HONG KONG: A team of researchers led by Vasily M. Studitsky, professor at the Lomonosov Moscow State University have shown that it is possible to repair DNA despite their complex structures. Though the repair was carried out in-vitro, the scientists are optimistic that the same mechanism could be repeated in cells.
In AAAS’ first open access online-only journal Science Advances, researchers explain how DNA is bound with proteins in complexes called the nucleosome. Every ~200 base pairs are organized in nucleosomes, consisting of eight histone proteins, which, like the thread on the bobbin, wound double helix of DNA, which is coiled into two supercoiled loops, the researchers explain.

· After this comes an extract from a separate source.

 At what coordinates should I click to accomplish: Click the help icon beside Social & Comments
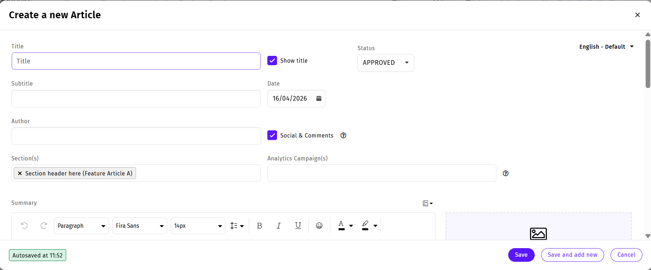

Part of the surface of the DNA helix is hidden, because it interacts with histones. Our entire genome is packed this way, except for the areas, from which the information is being currently read says Studitsky , who is the leading researcher and the head of the Laboratory of Regulation of Transcription and Replication at the Biological Faculty of the Lomonosov Moscow State University.
The dense packing allows DNA molecule with a length of about two meters to fit into a microscopic cell nucleus, but it makes significant surfaces of the DNA inaccessible for the repair enzymes — the proteins that manage the “repair” of damaged DNA regions. The damage of the DNA, if not repaired, leads to accumulation of mutations, cell death, and to the development of various diseases, including neurodegenerative, e.g. Alzheimer’s disease.
A group of researchers, lead by Vasily M. Studitsky, studied the mechanism of detection of single-stranded DNA breaks at which the connection is lost between nucleotides on one strand in the places where the DNA is associated with histones.
Scientists know quite a lot about the mechanism of the repair. It is known that for the synthesis of a protein, information written in the genetic code, which could be imagined as the manual for its assembly where triples of nucleotides match certain amino acids, should be taken out of the nucleus into the cytoplasm of the cell.